● Exercise instructions
The whole listing below, with no pictures, is to be repeated as it stands.

● The data
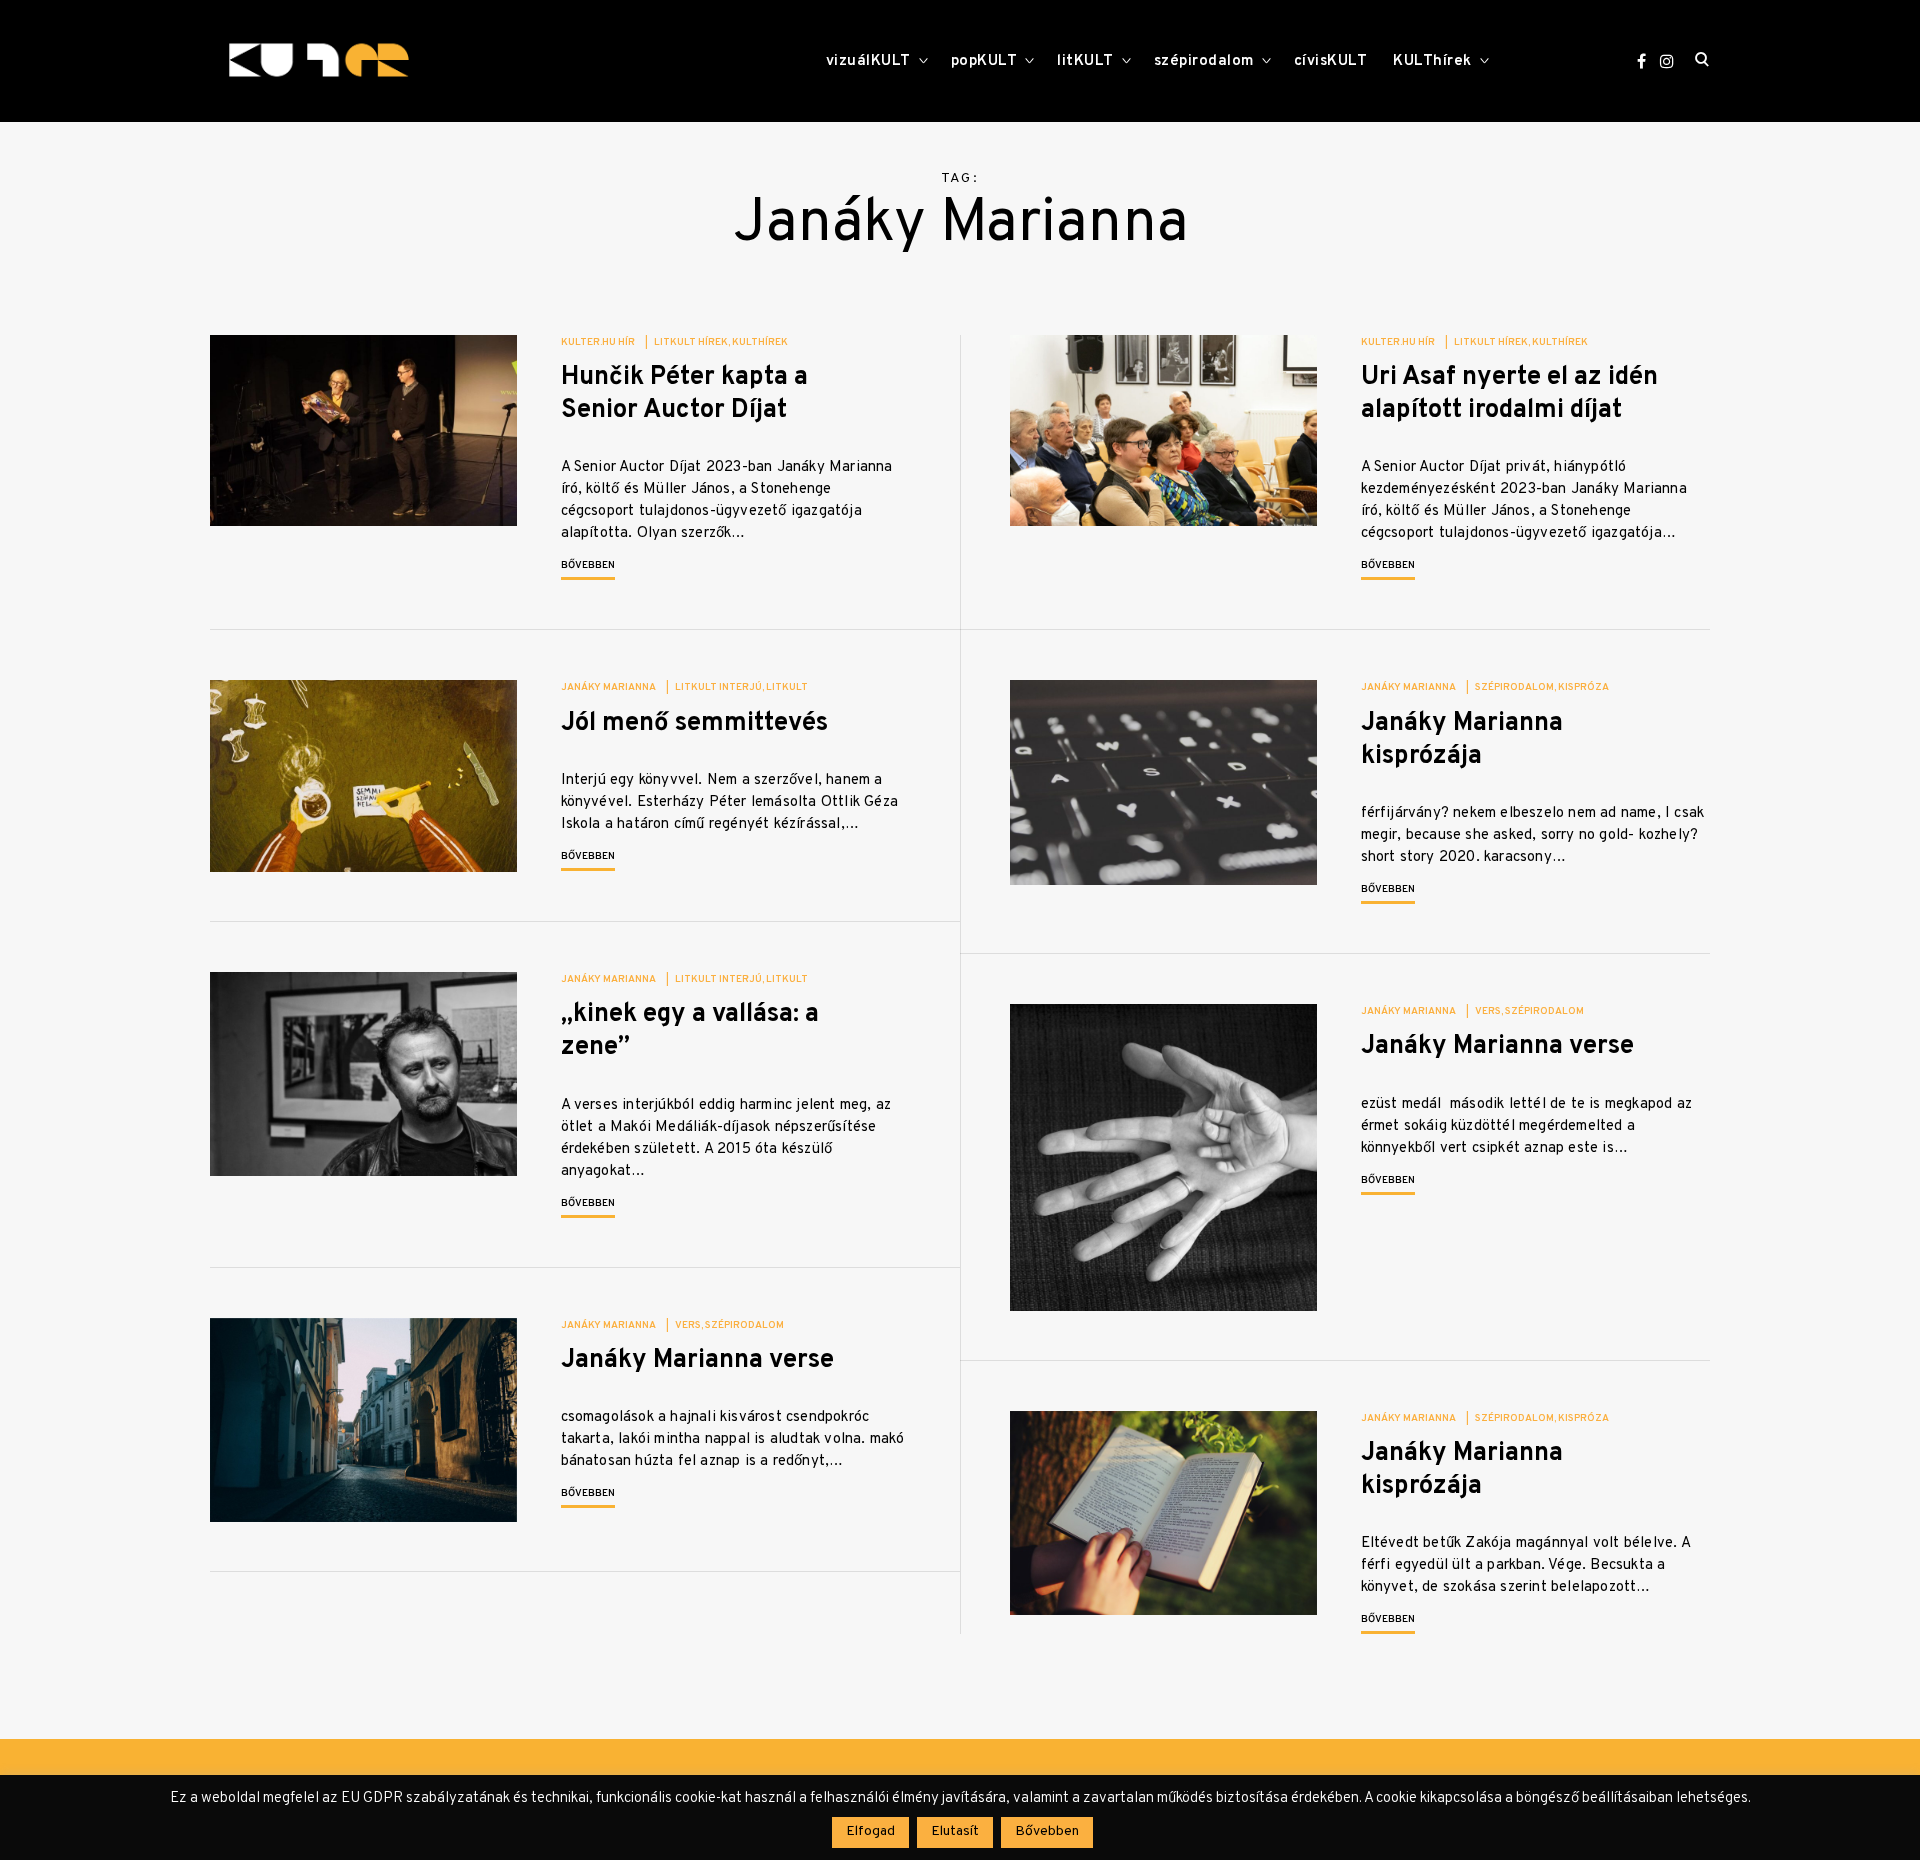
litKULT (1085, 61)
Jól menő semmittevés (694, 723)
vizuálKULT (868, 61)
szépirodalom (1204, 61)
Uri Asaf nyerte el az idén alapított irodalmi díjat (1509, 394)
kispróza (1583, 687)
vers (1488, 1011)
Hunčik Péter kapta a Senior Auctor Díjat (684, 394)
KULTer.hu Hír (598, 342)
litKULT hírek (691, 342)
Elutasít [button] (955, 1831)
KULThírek (1432, 61)
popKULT (984, 61)
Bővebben (588, 565)
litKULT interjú (718, 687)
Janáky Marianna (608, 687)
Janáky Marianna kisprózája (1462, 740)
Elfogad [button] (870, 1831)
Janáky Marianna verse (1497, 1046)
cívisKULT (1331, 61)
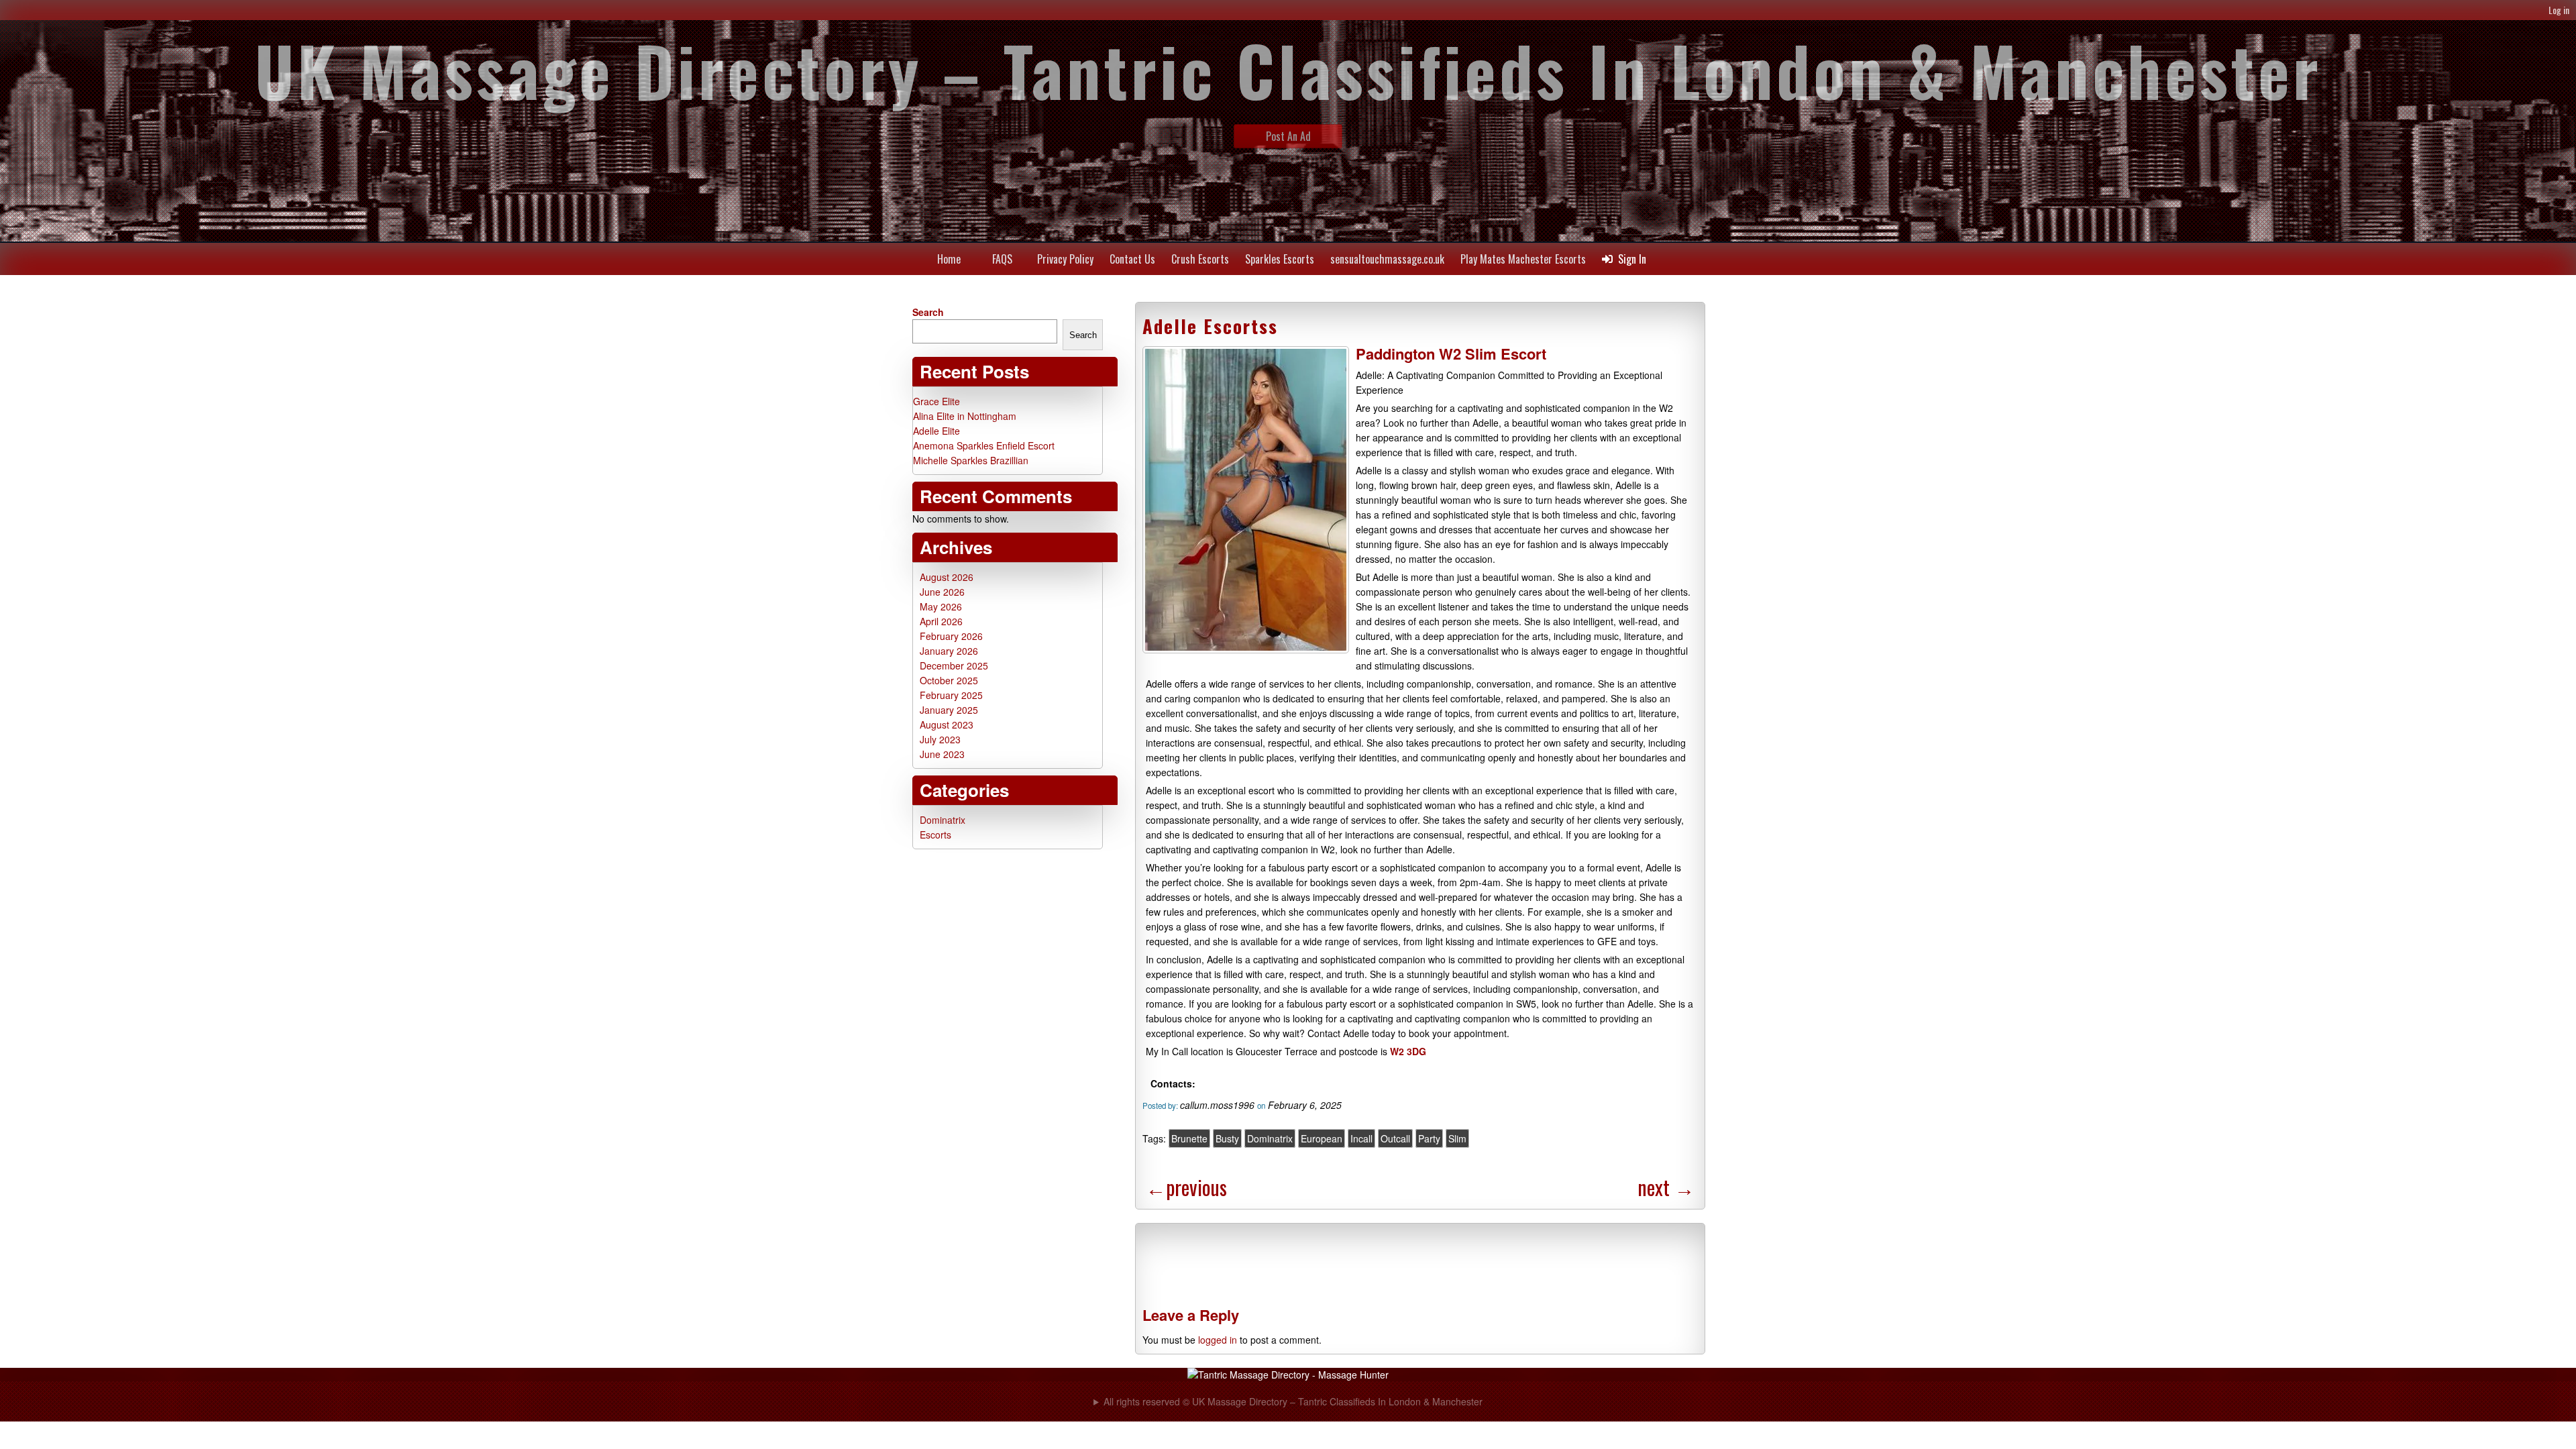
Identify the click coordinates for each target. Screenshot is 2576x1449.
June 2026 (942, 591)
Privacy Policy (1065, 259)
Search (928, 312)
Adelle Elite (936, 430)
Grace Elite (936, 401)
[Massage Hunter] (1288, 1374)
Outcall (1395, 1138)
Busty (1227, 1138)
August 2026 (946, 577)
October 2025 (949, 680)
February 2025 (951, 695)
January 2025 (949, 709)
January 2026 (949, 650)
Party (1429, 1138)
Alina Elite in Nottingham (964, 416)
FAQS (1002, 259)
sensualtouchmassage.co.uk (1387, 259)
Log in (2558, 10)
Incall (1361, 1138)
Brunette (1189, 1138)
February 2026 (951, 636)
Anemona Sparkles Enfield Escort (984, 445)
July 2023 (940, 739)
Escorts (935, 834)
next (1666, 1187)
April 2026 (941, 621)
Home (949, 259)
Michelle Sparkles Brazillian (970, 460)
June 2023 (942, 754)
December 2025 (954, 665)
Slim (1457, 1138)
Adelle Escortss (1210, 326)
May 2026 (941, 606)
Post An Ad (1288, 136)
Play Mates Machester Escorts (1523, 259)
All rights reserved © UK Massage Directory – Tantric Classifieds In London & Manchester (1293, 1401)
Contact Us (1132, 259)
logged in (1217, 1339)
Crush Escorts (1200, 259)
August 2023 (946, 724)
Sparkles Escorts (1279, 259)
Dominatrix (1270, 1138)
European (1321, 1138)
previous (1186, 1187)
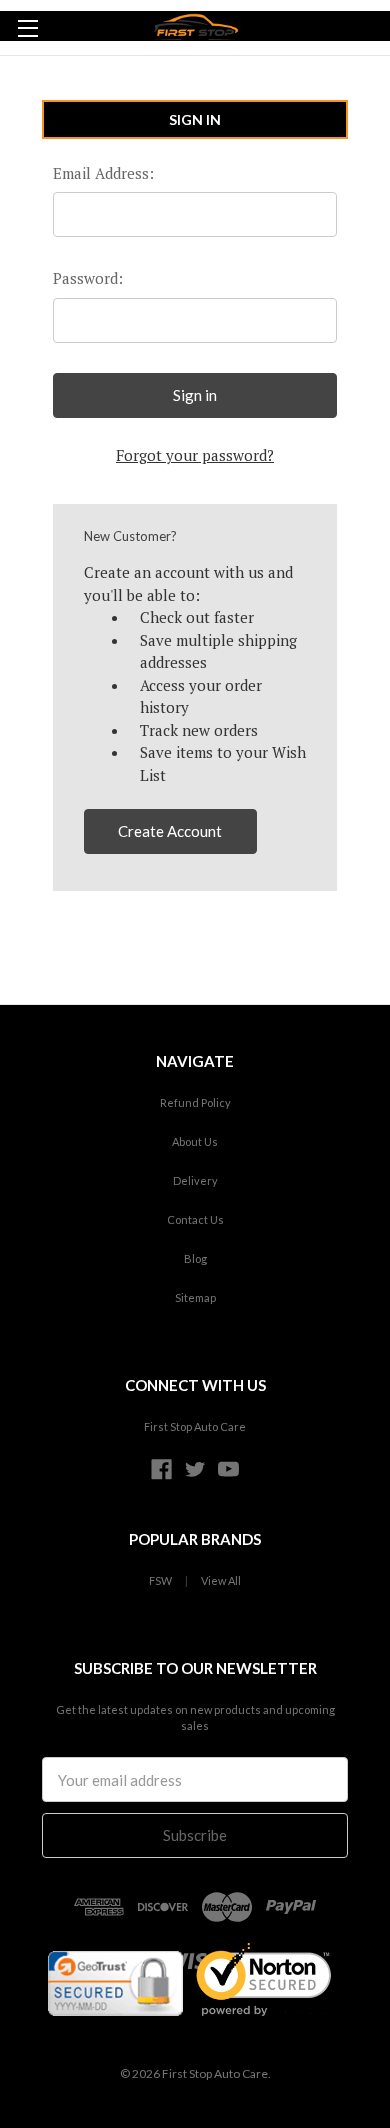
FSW (160, 1580)
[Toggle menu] (27, 27)
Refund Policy (195, 1102)
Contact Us (195, 1219)
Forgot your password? (195, 455)
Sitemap (195, 1297)
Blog (195, 1258)
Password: (88, 278)
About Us (195, 1141)
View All (221, 1580)
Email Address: (103, 173)
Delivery (195, 1180)
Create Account (170, 831)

● Solution below
litKULT (1085, 61)
Jól menő semmittevés (694, 723)
vizuálKULT (868, 61)
szépirodalom (1204, 61)
Uri Asaf nyerte el az idén alapított irodalmi díjat (1509, 394)
kispróza (1583, 687)
vers (1488, 1011)
Hunčik Péter kapta a Senior Auctor Díjat (684, 394)
KULTer.hu Hír (598, 342)
litKULT hírek (691, 342)
Elutasít [button] (955, 1831)
KULThírek (1432, 61)
popKULT (984, 61)
Bővebben (588, 565)
litKULT interjú (718, 687)
Janáky Marianna (608, 687)
Janáky Marianna kisprózája (1462, 740)
Elfogad [button] (870, 1831)
Janáky Marianna verse (1497, 1046)
cívisKULT (1331, 61)
Identify the click coordinates for each target. Screenshot is 2576x1449.
June 2026 (942, 591)
Privacy Policy (1065, 259)
Search (928, 312)
Adelle Elite (936, 430)
Grace Elite (936, 401)
[Massage Hunter] (1288, 1374)
Outcall (1395, 1138)
Busty (1227, 1138)
August 2026 (946, 577)
October 2025 (949, 680)
February 2025 (951, 695)
January 2025 (949, 709)
January 2026 (949, 650)
Party (1429, 1138)
Alina Elite in Nottingham (964, 416)
FAQS (1002, 259)
sensualtouchmassage.co.uk (1387, 259)
Log in (2558, 10)
Incall (1361, 1138)
Brunette (1189, 1138)
February 2026 (951, 636)
Anemona Sparkles Enfield Escort (984, 445)
July 2023 (940, 739)
Escorts (935, 834)
next (1666, 1187)
April 2026 (941, 621)
Home (949, 259)
Michelle Sparkles Brazillian (970, 460)
June 2023 (942, 754)
December 2025 (954, 665)
Slim (1457, 1138)
Adelle Escortss (1210, 326)
May 2026 (941, 606)
Post An Ad (1288, 136)
Play Mates Machester Escorts (1523, 259)
All rights reserved © UK Massage Directory – Tantric Classifieds In London & Manchester (1293, 1401)
Contact Us (1132, 259)
logged in (1217, 1339)
Crush Escorts (1200, 259)
August 2023 (946, 724)
Sparkles Escorts (1279, 259)
Dominatrix (1270, 1138)
European (1321, 1138)
previous (1186, 1187)
FSW (160, 1580)
[Toggle menu] (27, 27)
Refund Policy (195, 1102)
Contact Us (195, 1219)
Forgot your password? (195, 455)
Sitemap (195, 1297)
Blog (195, 1258)
Password: (88, 278)
About Us (195, 1141)
View All (221, 1580)
Email Address: (103, 173)
Delivery (195, 1180)
Create Account (170, 831)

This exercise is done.